KPK mengapresiasi terobosan hukum dari Tim Jaksa KPK maupun majelis hakim dalam penanganan perkara tersebut.
KPK menegaskan efek jera terhadap para pelaku korupsi tidak hanya melalui pidana penjara saja, namun juga melalui “asset recovery” (pemulihan aset) sebagai optimalisasi pemasukan bagi kas negara.
“Dengan demikian pemberantasan korupsi secara nyata memberikan daya guna karena hasil ‘asset recovery’ tersebut nantinya menjadi salah satu penerimaan negara bukan pajak (PNBP) sebagai sumber pembiayaan pembangunan nasional,” kata Ali.

**Entri data tersimpan:**

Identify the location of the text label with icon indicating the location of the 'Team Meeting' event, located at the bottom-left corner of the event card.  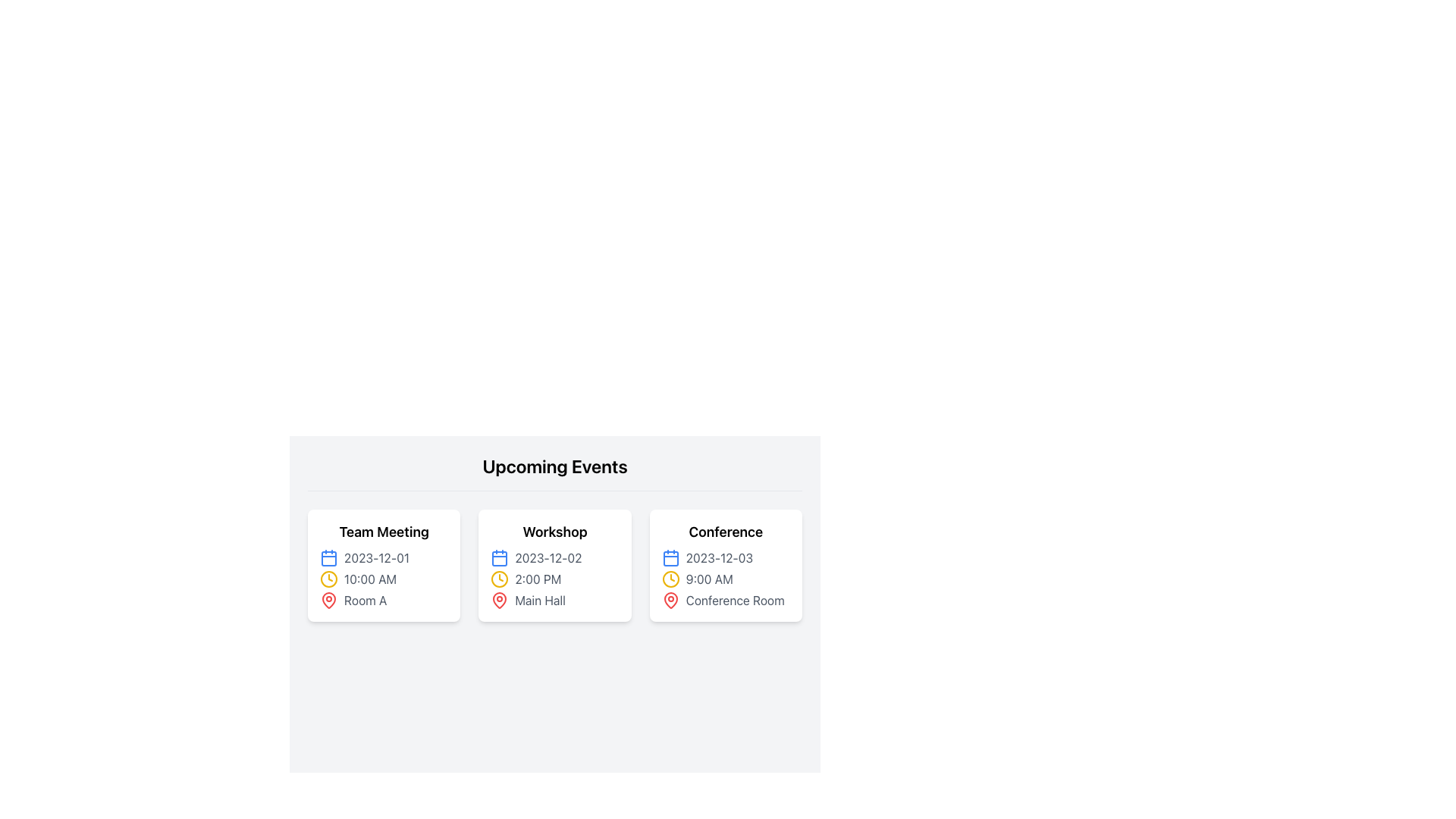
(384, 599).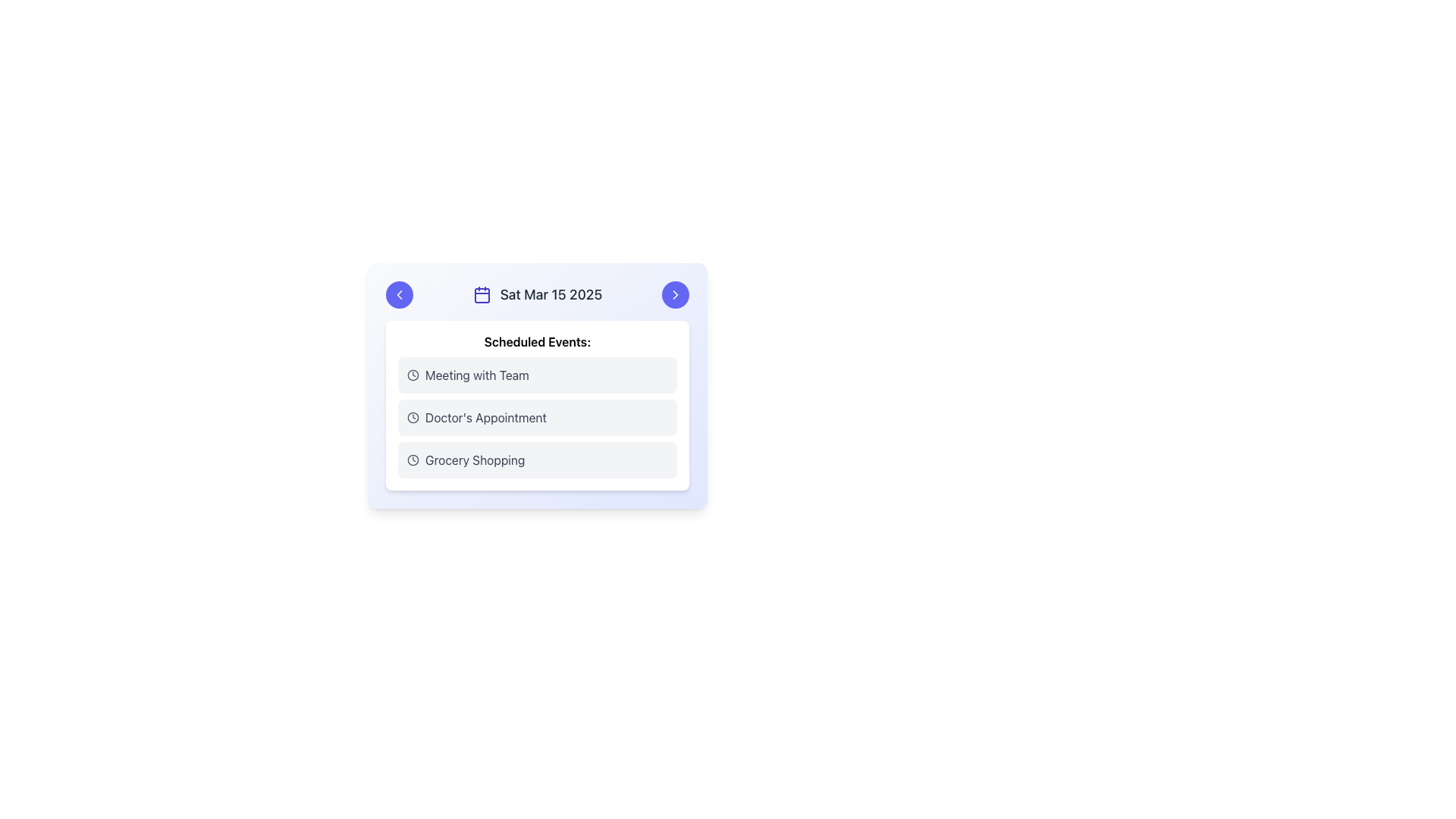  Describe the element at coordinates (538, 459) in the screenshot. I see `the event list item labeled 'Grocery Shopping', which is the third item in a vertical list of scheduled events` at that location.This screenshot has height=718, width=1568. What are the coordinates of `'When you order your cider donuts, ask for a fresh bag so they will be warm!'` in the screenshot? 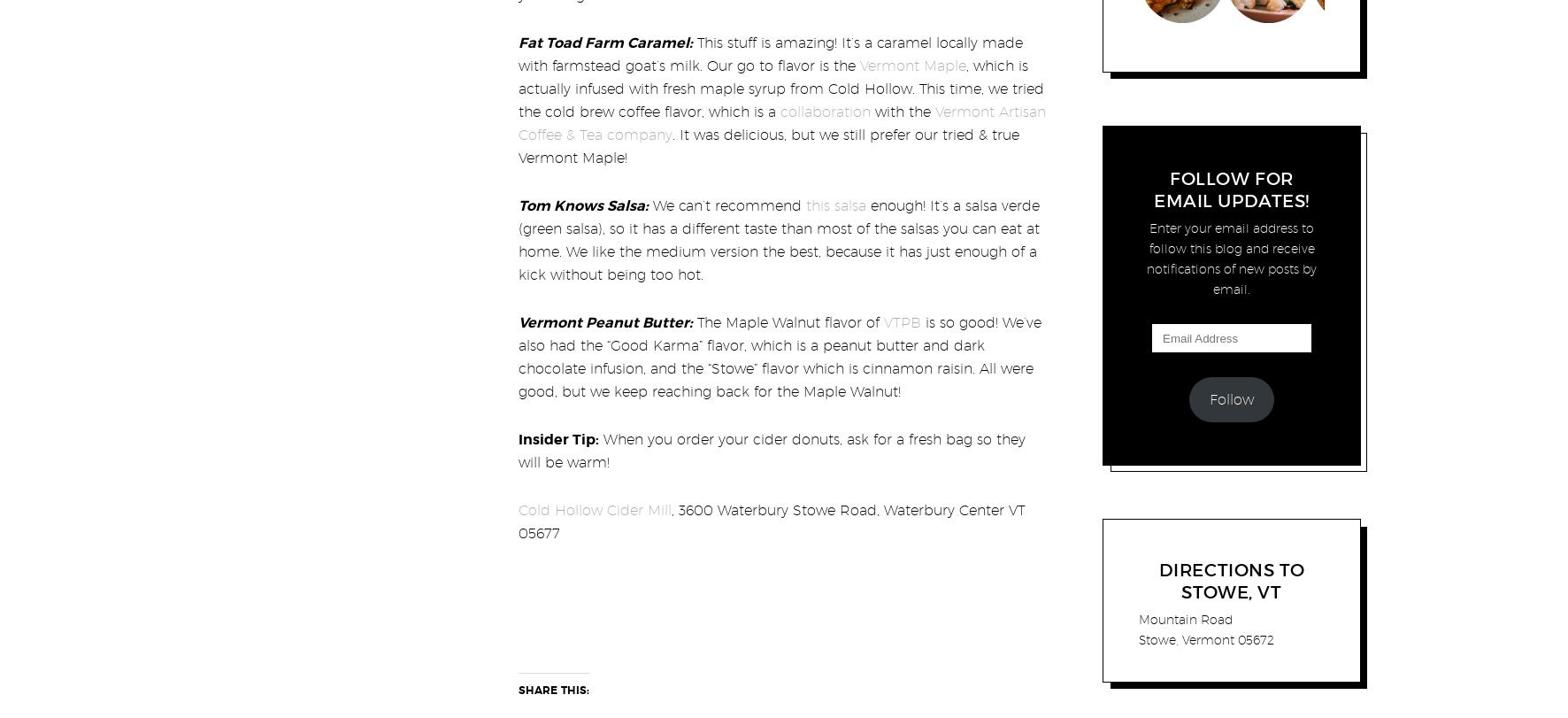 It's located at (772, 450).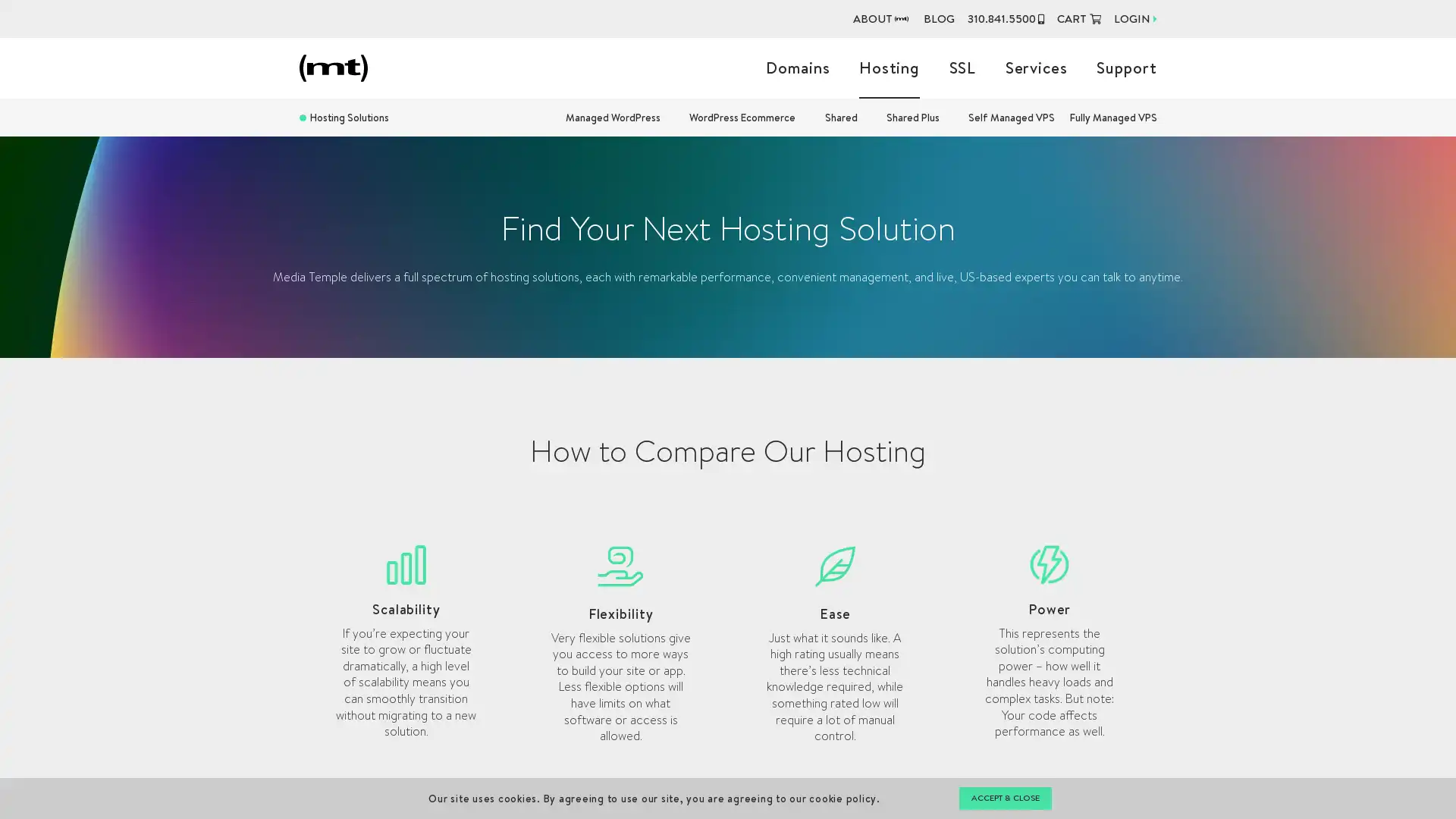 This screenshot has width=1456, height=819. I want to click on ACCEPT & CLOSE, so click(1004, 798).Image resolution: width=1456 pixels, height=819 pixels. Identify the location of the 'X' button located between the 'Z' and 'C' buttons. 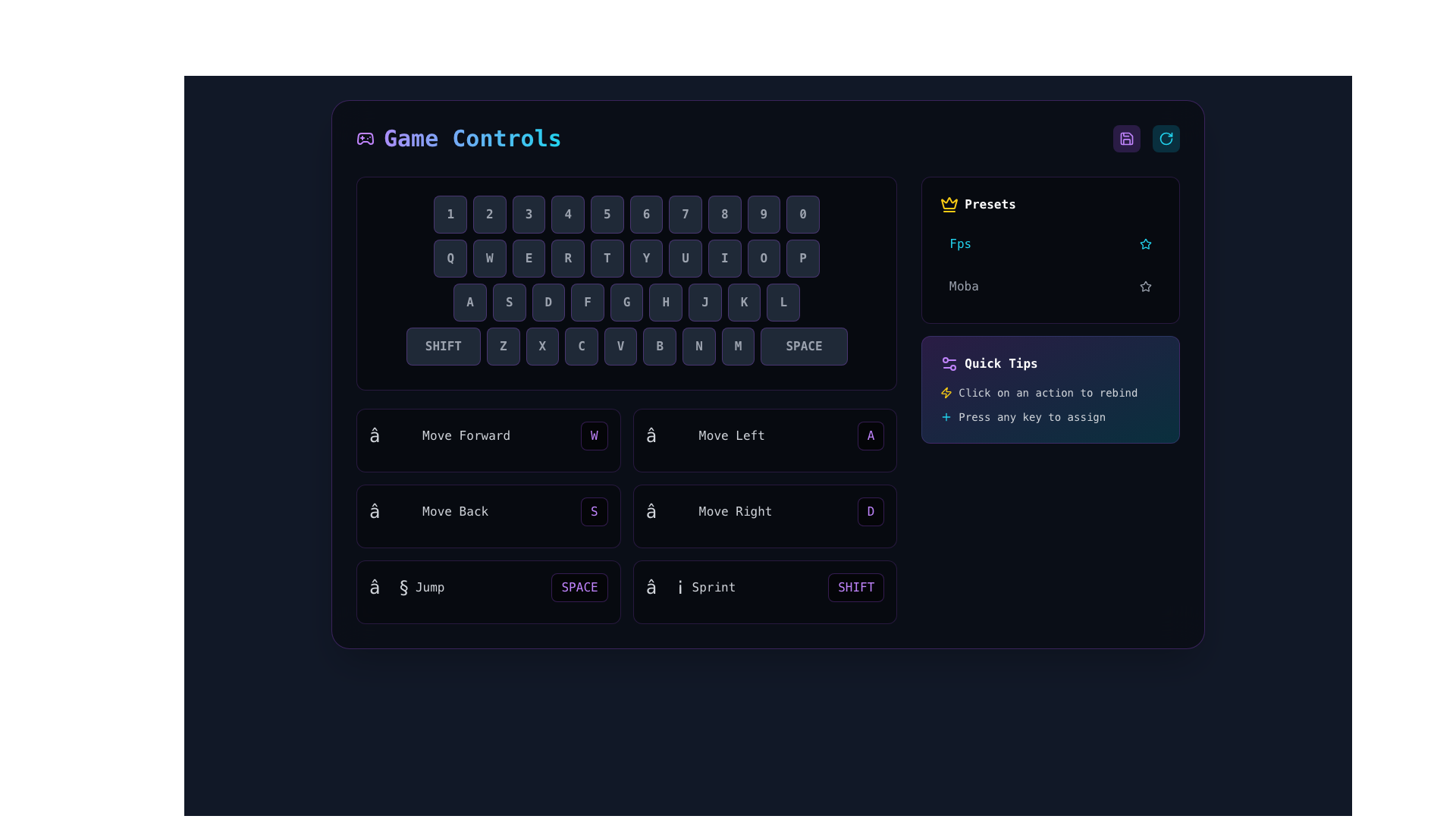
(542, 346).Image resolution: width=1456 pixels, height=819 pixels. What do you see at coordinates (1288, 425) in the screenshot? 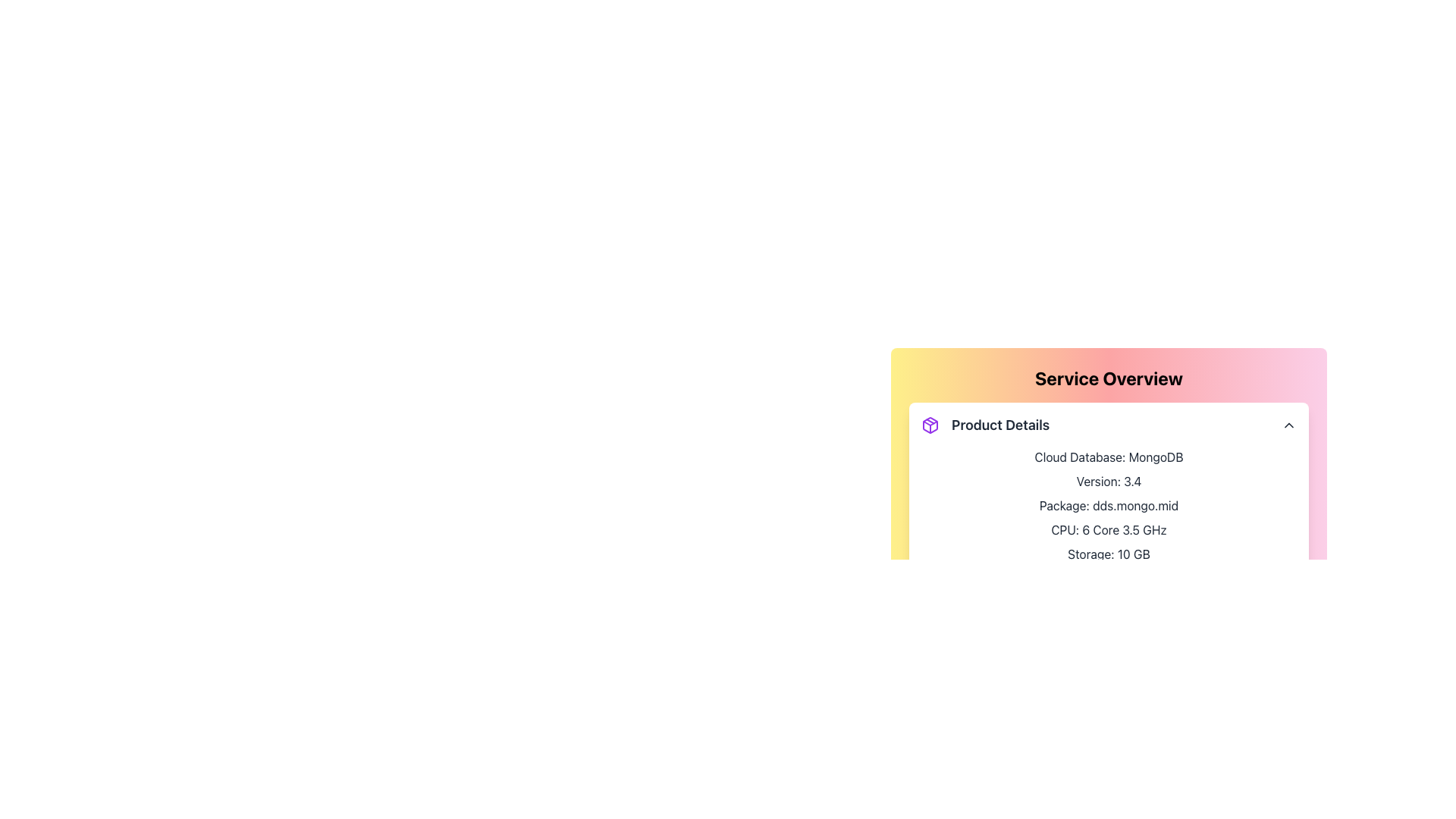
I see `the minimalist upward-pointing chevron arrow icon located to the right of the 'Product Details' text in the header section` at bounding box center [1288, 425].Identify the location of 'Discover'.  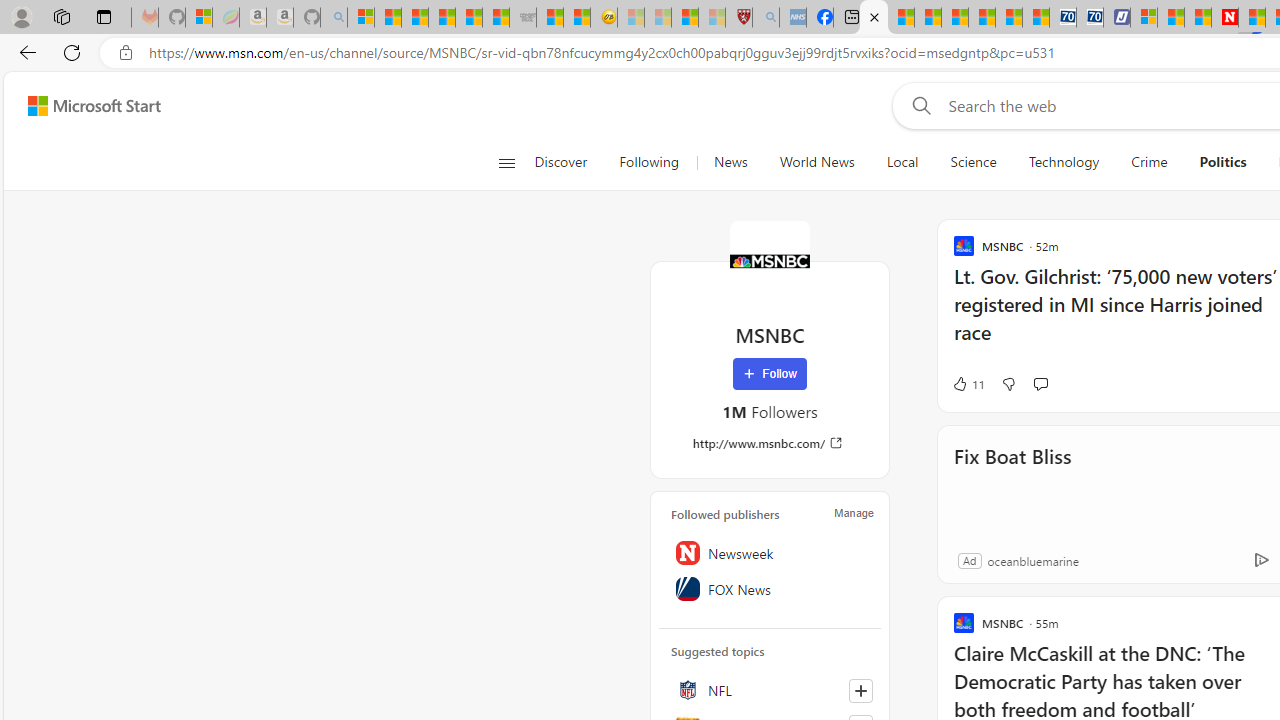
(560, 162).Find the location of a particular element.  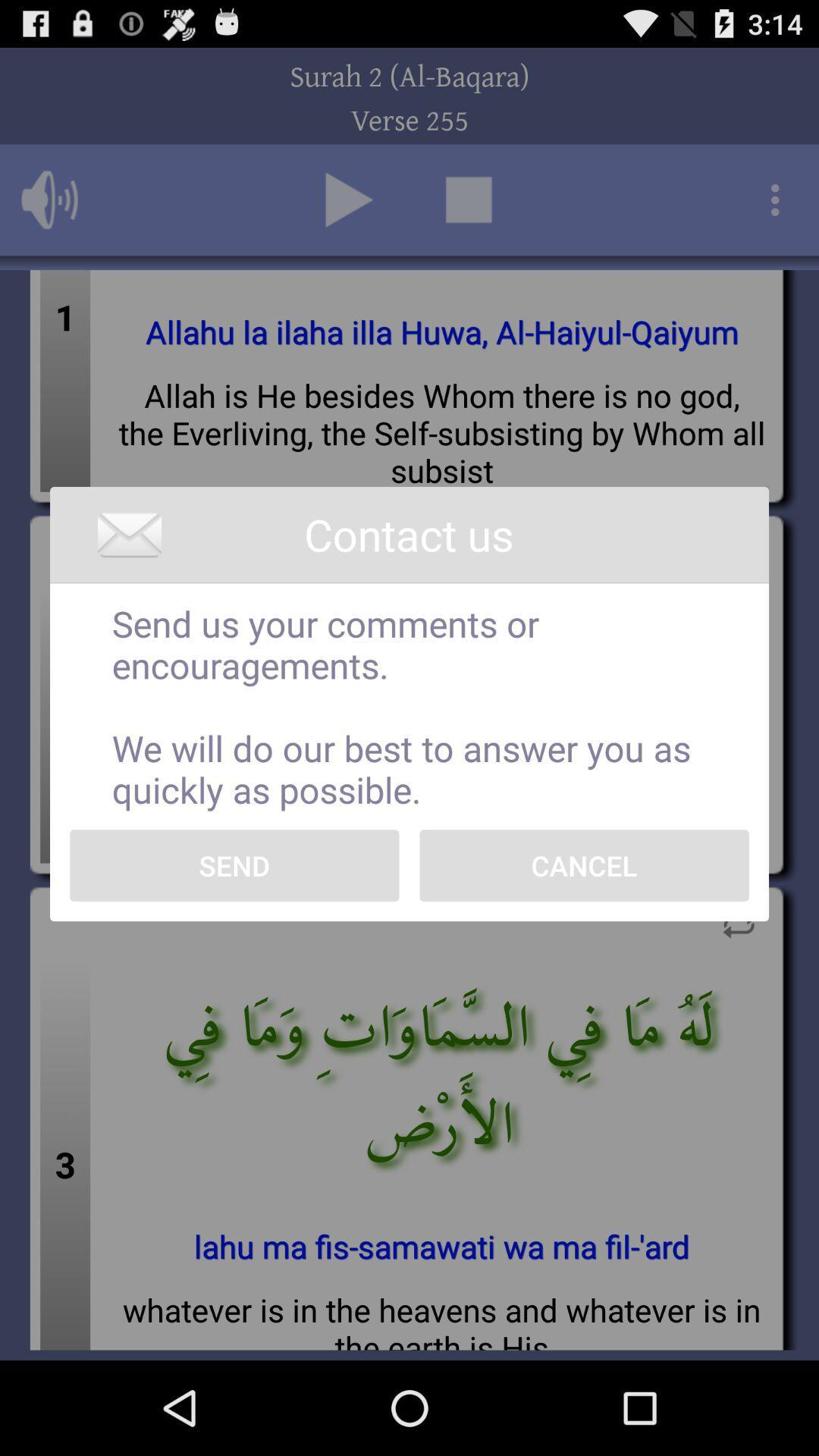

**Soal:** Sambung kutipan tentang pemulihan aset dalam penanganan korupsi oleh KPK, mulai setelah kalimat terakhirnya. Materi tersebut terpisah dari kutipan halaman.

**Hasil:**
Sebelumnya, dua korporasi tersebut masing-masing dituntut bayar denda senilai Rp900 juta terkait dengan dakwaan korupsi Proyek Pembangunan Dermaga Bongkar Sabang pada tahun anggaran 2006-2011 yang merugikan keuangan negara senilai Rp313,345 miliar.
JPU KPK juga menuntut hukuman pidana tambahan berupa pembayaran uang pengganti kepada negara bagi dua korporasi itu. PT Nindya Karya dituntut membayar uang pengganti sebesar Rp44,6 miliar, sedangkan PT Tuah Sejati dituntut membayar uang pengganti sebesar Rp49,9 miliar.